Tycoon City: New York
I want to make a part of it!
New York, New York, so good I'll build it twice. In the two game modes, natch.
(They're Sandbox and Build New York, surprisingly-early-incursion-of-facts-into-a-review fans.)
Developer Deep Red has quite a history in this manner of management games, arguably reaching an apex in the economic fisticuffs of the underappreciated Monopoly Tycoon. Tycoon City, on the surface, seems to be a long-awaited return to the terrain in a spiritual-sequel manner. Sadly, the excitement is misplaced. It's a good game, and shares certain elements with Monopoly Tycoon, but in terms of play provides a hugely different experience.
In the main mode, you're placed as an entrepreneur in New York City and charged with becoming incredibly rich indeed.
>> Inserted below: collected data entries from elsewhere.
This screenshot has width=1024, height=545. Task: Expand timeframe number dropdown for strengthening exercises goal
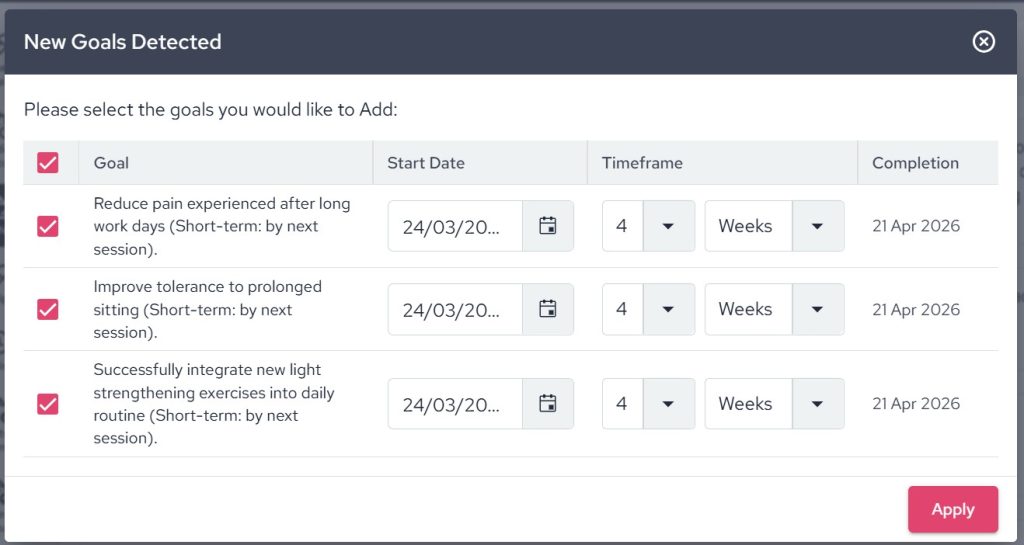pos(669,404)
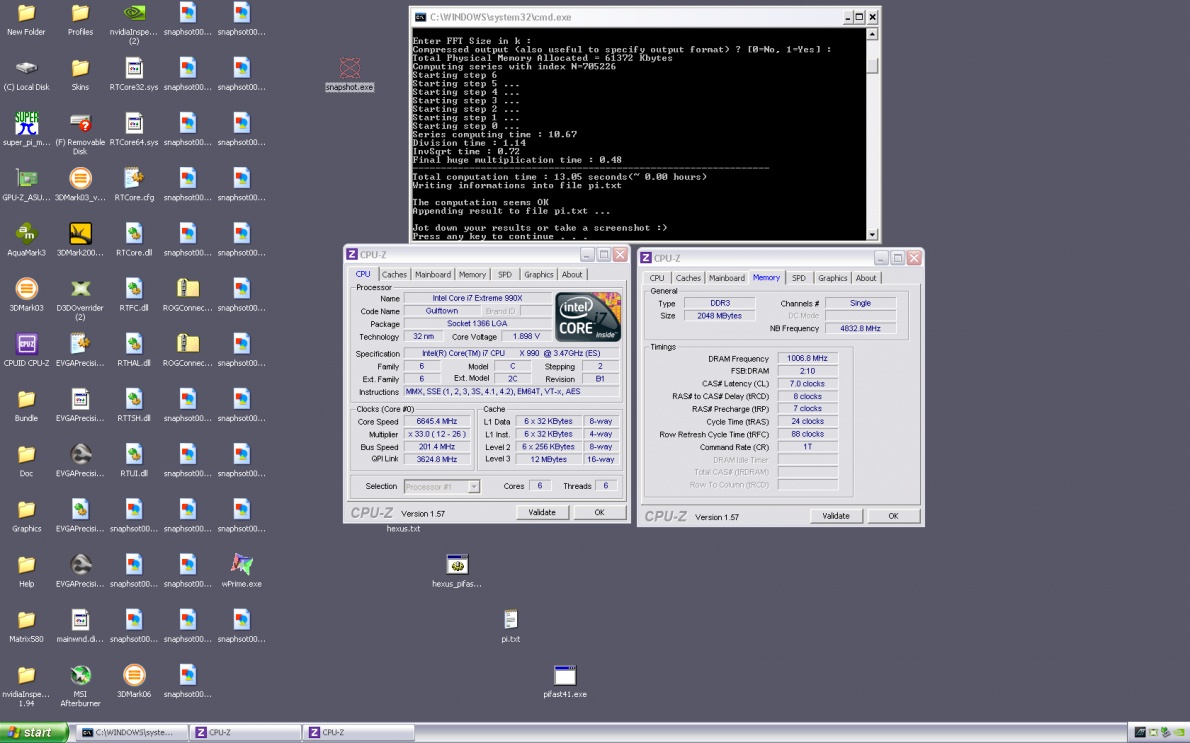Select the snapshot.exe desktop icon
1190x743 pixels.
coord(349,69)
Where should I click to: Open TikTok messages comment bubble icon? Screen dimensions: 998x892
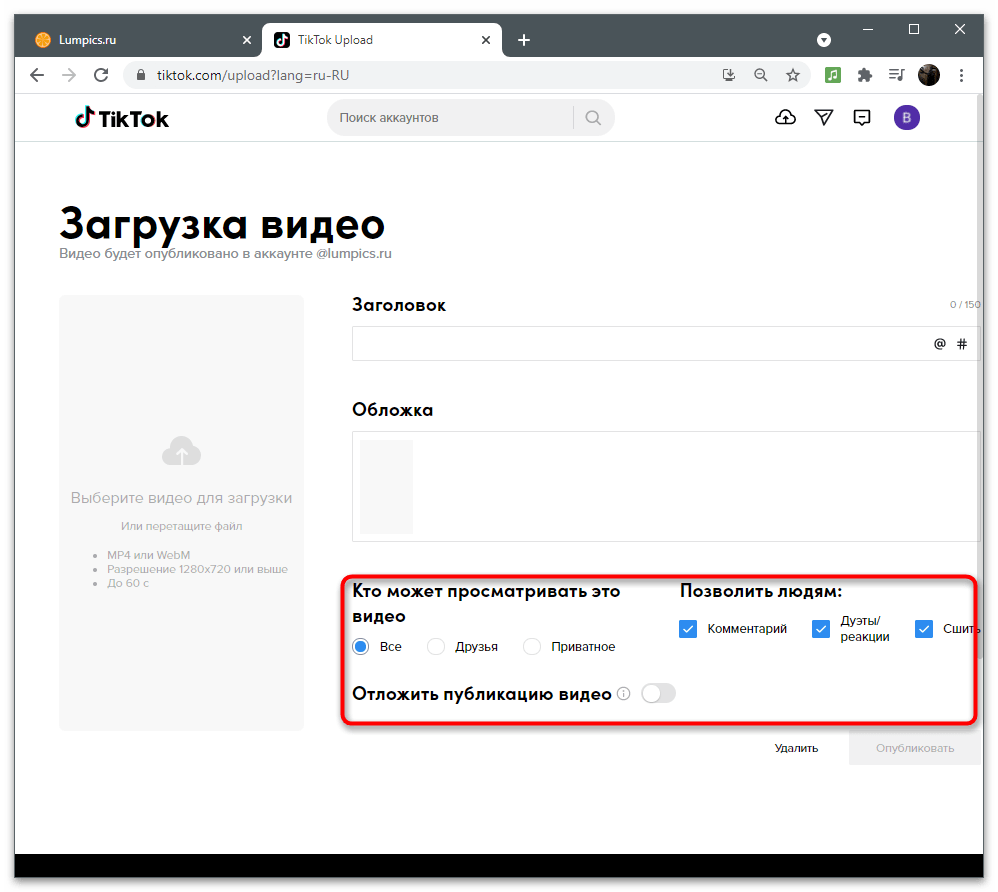point(862,117)

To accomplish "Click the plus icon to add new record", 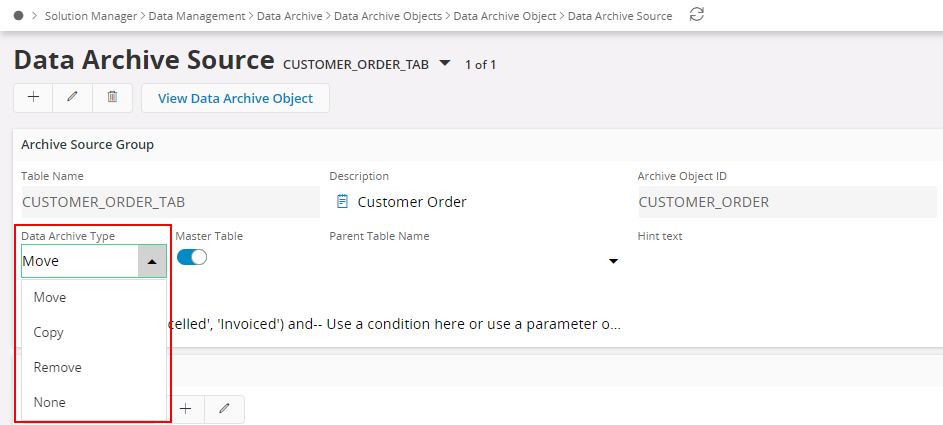I will click(33, 97).
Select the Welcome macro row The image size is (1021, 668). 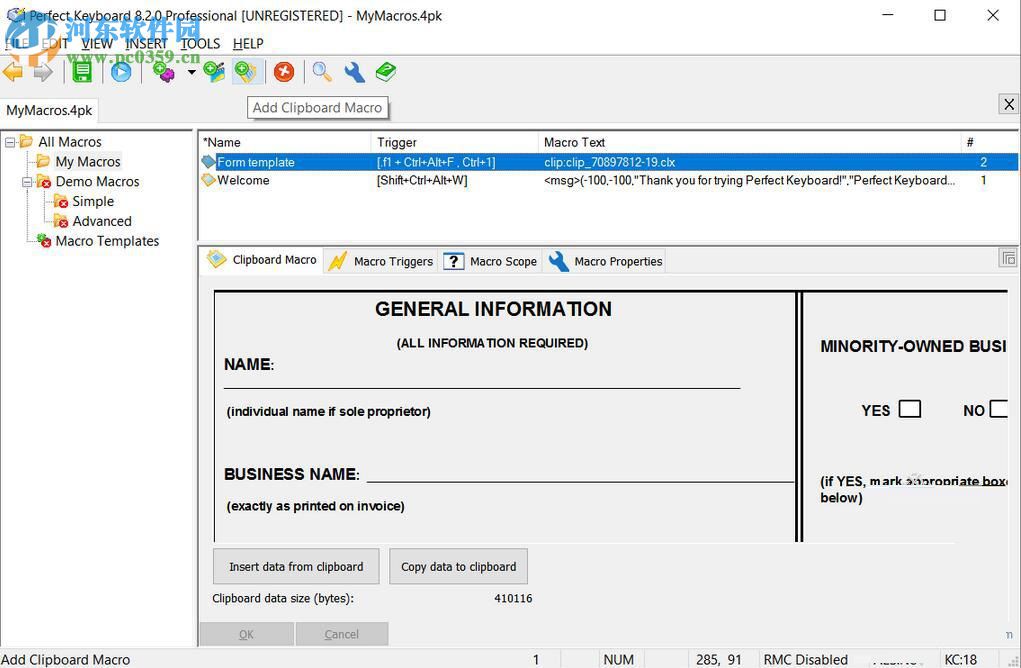pyautogui.click(x=244, y=180)
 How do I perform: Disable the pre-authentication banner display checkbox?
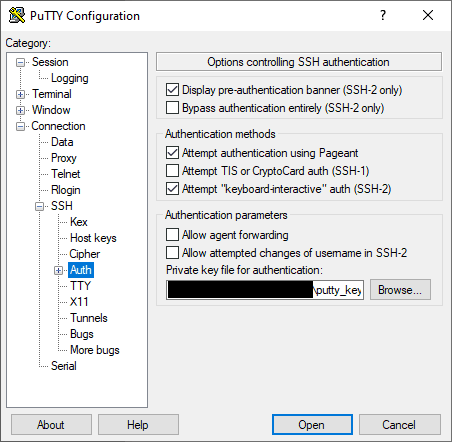click(x=172, y=90)
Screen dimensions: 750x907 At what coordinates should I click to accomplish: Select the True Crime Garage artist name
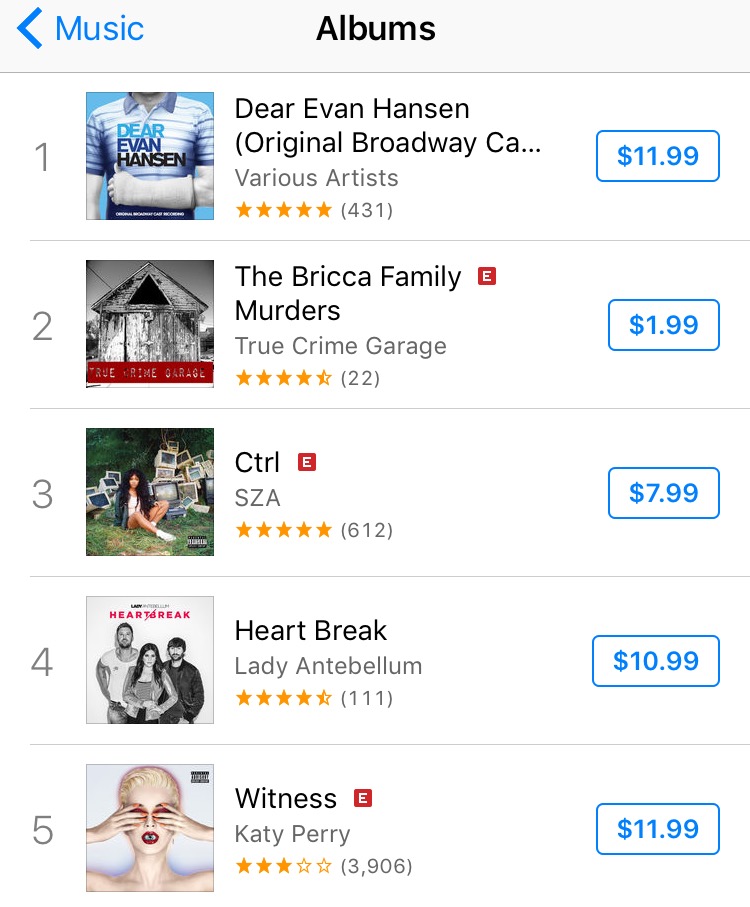coord(341,345)
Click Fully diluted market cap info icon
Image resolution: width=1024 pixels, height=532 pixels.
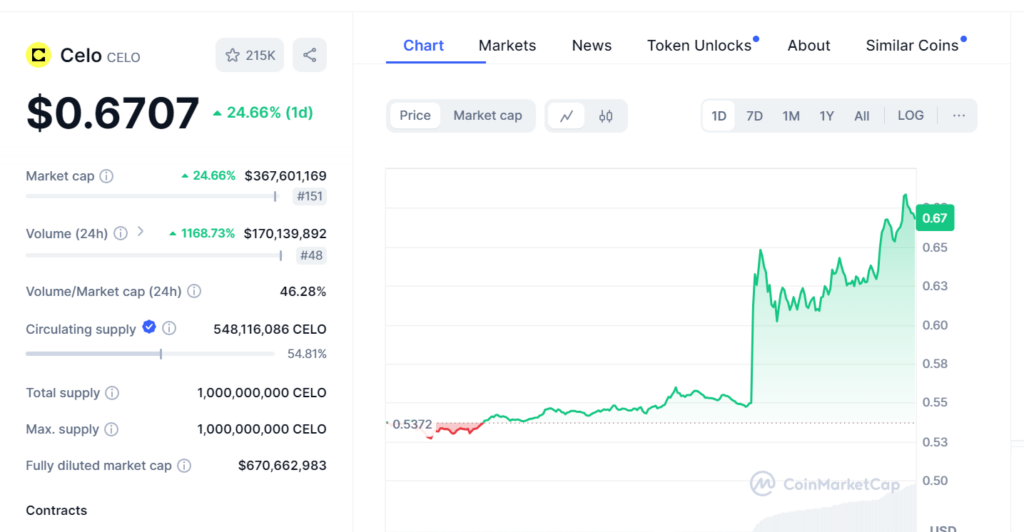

You do this by constructing a business empire, by building businesses, shops, services, entertainments and trees, then reaping the profits. Essentially, it's all about placements - put the right sorts of shops to serve the right demographic in the right places. Group similar shops together to create a zone-bonus - as in everyone knows that this is the place to go to get your expensive clothes, or whatever. Occasionally challenges appear, which can be satisfied for suitable rewards. Get enough of a certain chain of shops and construct HQ to collect greater rewards, and see your palace to commerce grow ever higher as your rewards grow.
It's fun and compulsive. It looks great: hell, it's one of the best-looking management games we've ever seen. But ultimately, intermixed with the joy of seeing a city spring up before your eyes, there's the sense of something lacking.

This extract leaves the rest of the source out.